Re: Sheetrock by Rail


I can say that it was available in at least some form in the 50's.
The dump...err house (which dates to the early 50's not far from the
O&W Kingston branch - gotta get that STMFC connection somehow)...I'm
currently trying to make somewhat habitable was done with some form of
18" wide sheets of 1/2" thick gypsum board. Mostly paper backed, but
foil backed on the exterior walls (and of course, no insulation in
said walls). Some is also stamped that it's approved for use (can't
remember exact wording) in NYC meeting all applicable NYC and FD
codes. This was finished with a hardshell skim coat of plaster (and
I'd have expected lathe and plaster myself). As for shipping, or who
manufactured the stuff (unless it's marked on the side that was skim
coated I don't remember seeing any manufacturers markings) and where,
I'll have to defer to others. What surprised about it is that outside
of a neighbor or two to have experienced the same thing renovating
their houses, nobody I've talked to (including contractors) has ever
seen the stuff themselves. So I'm wondering if it was a regional
thing in the northeast, or of this would have been a nationwide
product being shuttled around in a myriad of otherwise unremarkable

Tim Barney

--- In STMFC@..., Don Worthy <don_worthy@...> wrote:

Hey fellows, I didn't think that "sheetrock" was around in the 40s
or even the early 50s. Here in the south, homes were still using the
plastered walls and ceilings. Also, during the 50s many homes and
company buildings were using beautiful "real" wood paneling.
So, I'm wondering "when" did "sheetrock" become a wide spread
product?? I have a feeling that it came around in the 60s. I know the
Kaolin companies made big advances in their field and Kaolin (chalk)
is 90% of sheetrock.
Don Worthy

Dennis Storzek <destorzek@...> wrote:
--- In STMFC@..., "espeeac12" <milesinniles@>

How was Sheetrock (Drywall) Originally shipped by rail? When? I'm
to have a couple of sheetrock loads for my late 1940's-1959 era
Does anyone show pictures of this early operation?
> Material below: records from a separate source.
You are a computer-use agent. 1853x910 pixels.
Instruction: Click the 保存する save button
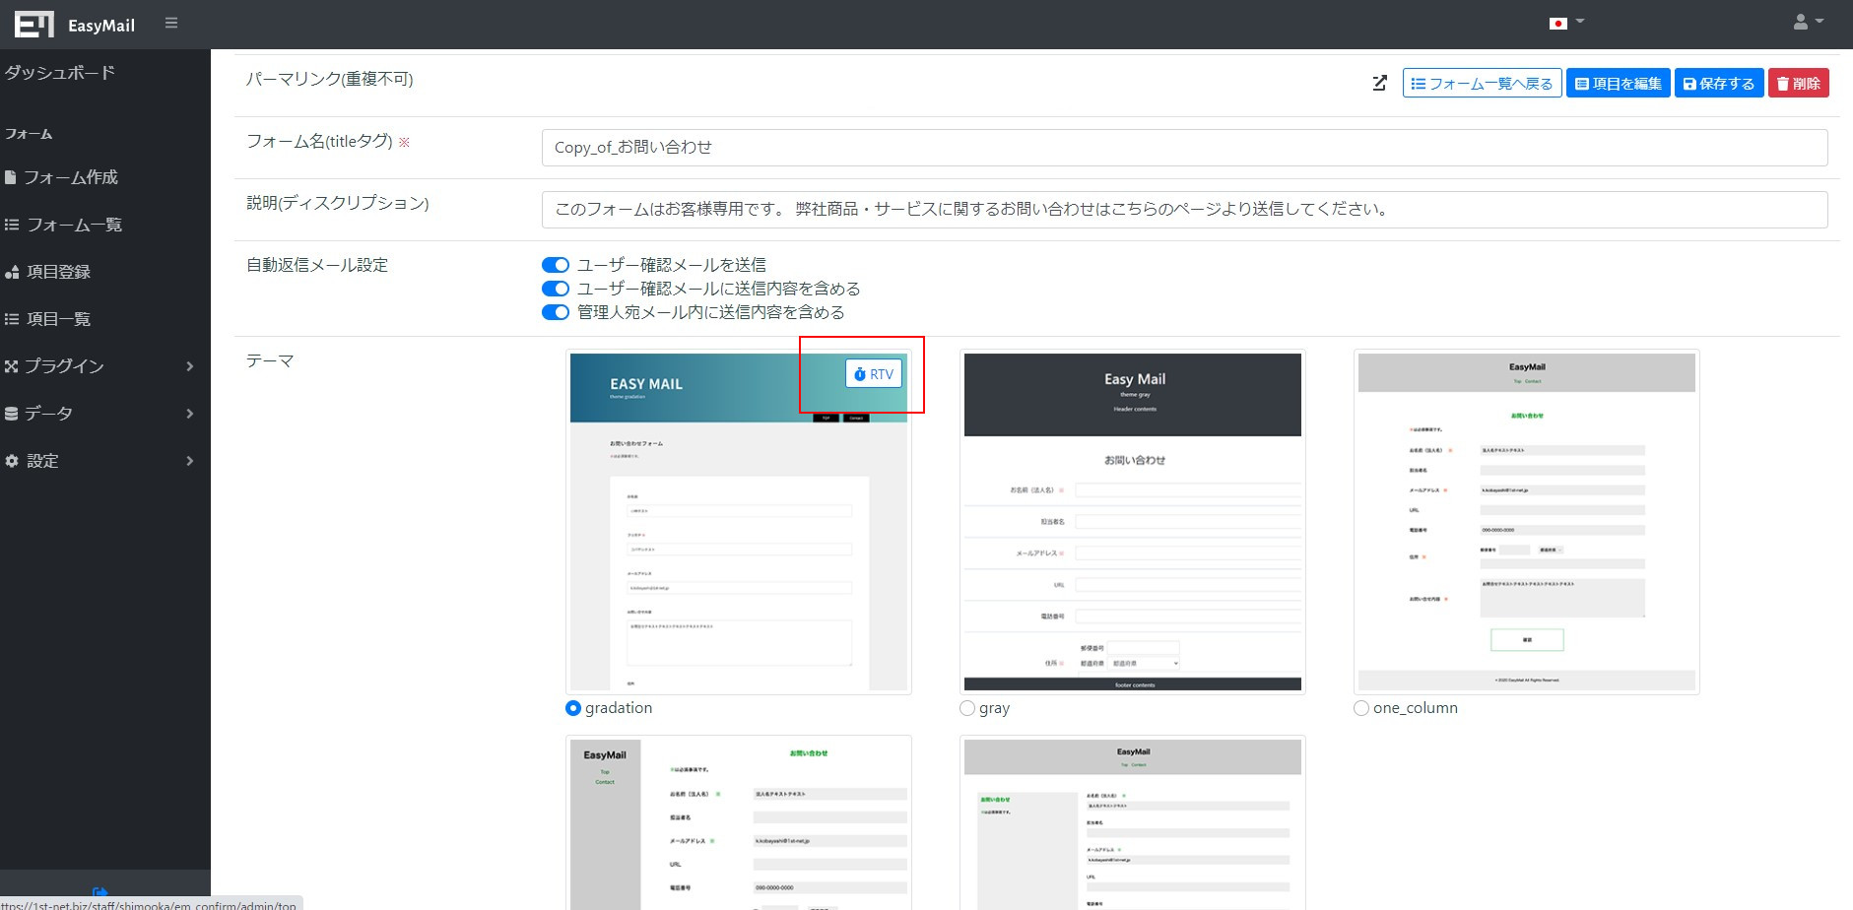pyautogui.click(x=1718, y=84)
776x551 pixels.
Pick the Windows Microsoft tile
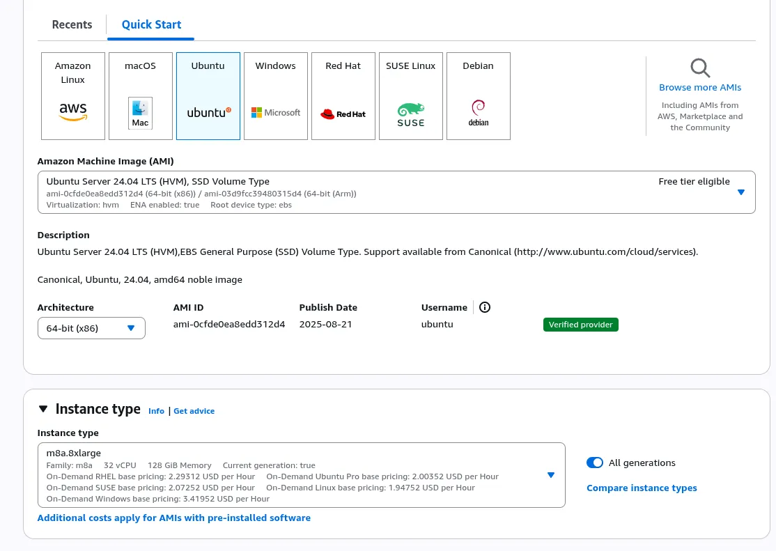pos(276,96)
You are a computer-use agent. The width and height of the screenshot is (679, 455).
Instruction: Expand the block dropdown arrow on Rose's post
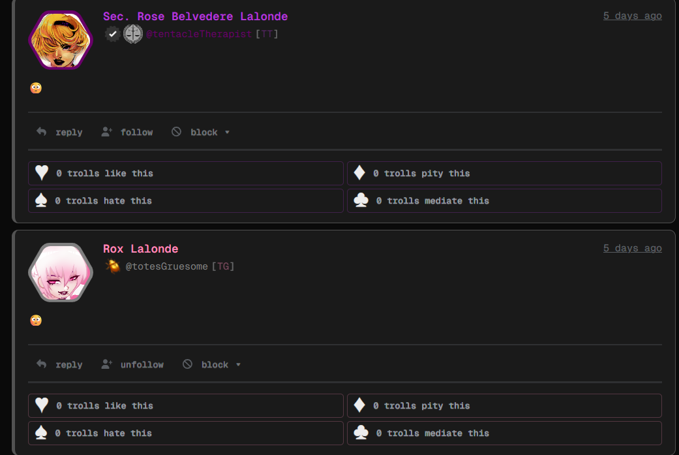coord(227,133)
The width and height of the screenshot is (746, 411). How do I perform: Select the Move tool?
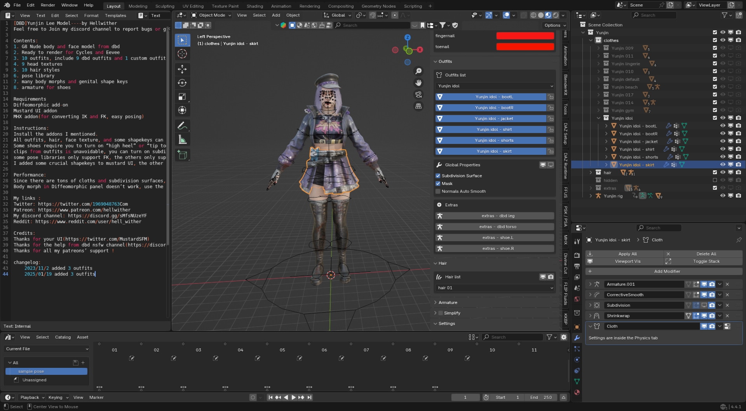pyautogui.click(x=182, y=69)
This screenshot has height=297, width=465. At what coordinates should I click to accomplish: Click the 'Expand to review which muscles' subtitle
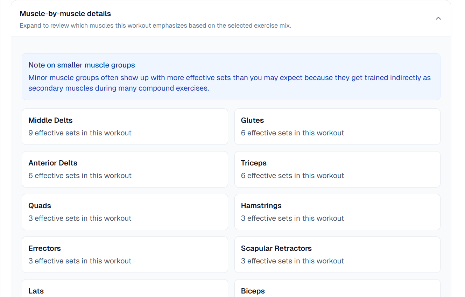click(155, 26)
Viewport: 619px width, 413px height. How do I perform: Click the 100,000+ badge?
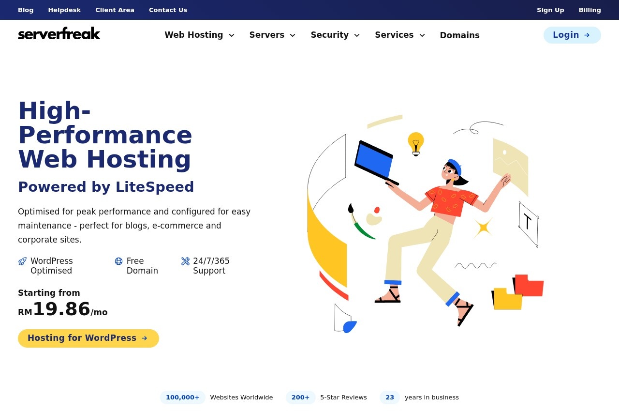click(182, 397)

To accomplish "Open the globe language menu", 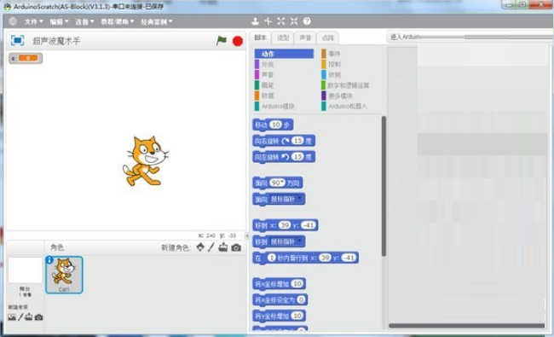I will click(13, 21).
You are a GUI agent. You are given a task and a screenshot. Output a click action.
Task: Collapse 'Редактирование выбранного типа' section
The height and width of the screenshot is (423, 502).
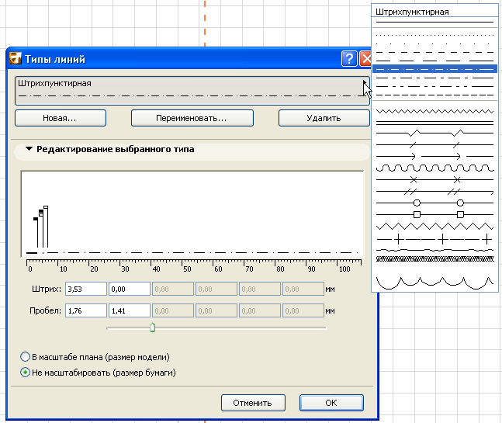(x=29, y=149)
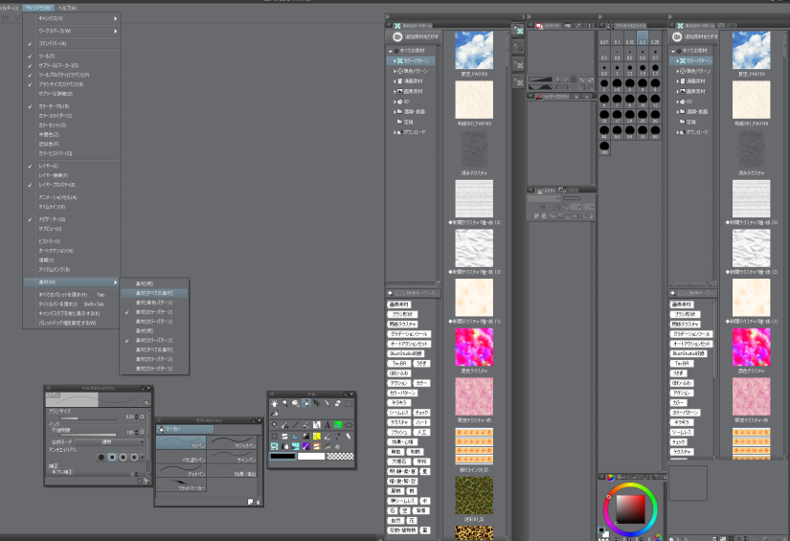The image size is (790, 541).
Task: Select the black main color swatch in tool palette
Action: pos(282,457)
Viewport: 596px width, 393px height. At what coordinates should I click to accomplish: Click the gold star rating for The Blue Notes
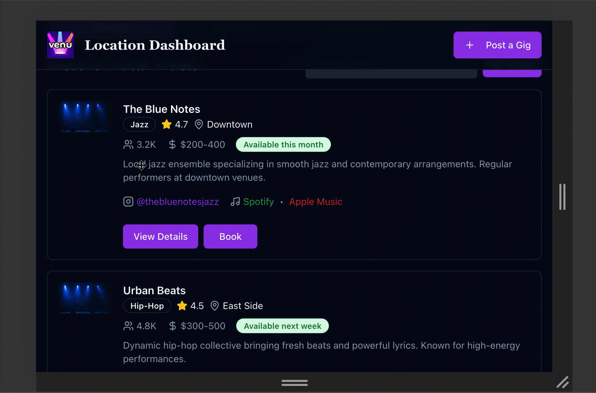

How was it
In boxcars, at least prior to WWII, when my dad was working as a
driver and yardman for various lumber yards in Chicago. The transition
to bulkhead flats came after the war, when plastic wrapping technology
advanced to the point where this moisture sensitive load could be
protected. When I see Dad later this week, I'll ask him when he saw
the first bulkhead flats.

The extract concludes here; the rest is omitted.